NLPIR SEMINAR Y2019#37
In the new semester, our Lab, Web Search Mining and Security Lab, plans to hold an academic seminar every Monday, and each time a keynote speaker will share understanding of papers on his/her related research with you.
Tomorrow’s seminar is organized as follows:
- The seminar time is 1:20.pm, Mon (November 18, 2019), at Zhongguancun Technology Park ,Building 5, 1306.
- Nada is going to give a presentation on the paper, Weakly-supervised Relation Extraction by Pattern-enhanced Embedding Learning ( WWW 2018, April 23-27, 2018, Lyon, France )
- XuQian will give a lecture about a review paper.
- The seminar will be hosted by Baohua Zhang.
Everyone interested in this topic is welcomed to join us.

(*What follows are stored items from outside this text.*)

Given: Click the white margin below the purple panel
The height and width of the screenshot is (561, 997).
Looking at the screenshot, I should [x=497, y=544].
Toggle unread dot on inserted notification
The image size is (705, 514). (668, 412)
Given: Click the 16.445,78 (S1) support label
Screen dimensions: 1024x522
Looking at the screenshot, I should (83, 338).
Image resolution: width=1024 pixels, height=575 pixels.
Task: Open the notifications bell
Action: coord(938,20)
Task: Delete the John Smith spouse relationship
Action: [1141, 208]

Weakly-supervised Relation Extraction by Pattern-enhanced Embedding Learning
Meng Qu, Xiang Ren, Yu Zhan, Jiawei Han
Extracting relations from text corpora is an important task with wide applications. However, it becomes particularly challenging when focusing on weakly-supervised relation extraction, that is, utilizing a few relation instances (i.e., a pair of entities and their re- lation) as seeds to extract from corpora more instances of the same relation. Existing distributional approaches leverage the corpus-level co-occurrence statistics of entities to predict their relations, and require a large number of labeled instances to learn effective relation classifiers. Alternatively, pattern-based approaches perform boostrapping or apply neural networks to model the local contexts, but still rely on a large number of labeled instances to build reliable models. In this paper, we study the integration of distributional and pattern-based methods in a weakly-supervised setting such that the two kinds of methods can provide complemen- tary supervision for each other to build an effective, unified model. We propose a novel co-training framework with a distributional module and a pattern module. During training, the distributional module helps the pattern module discriminate between the informa- tive patterns and other patterns, and the pattern module generates some highly-confident instances to improve the distributional module. The whole framework can be effectively optimized by iterating between improving the pattern module and updating the distributional module. We conduct experiments on two tasks: knowledge base completion with text corpora and corpus-level relation extraction. Experimental results prove the effectiveness of our framework over many competitive baselines.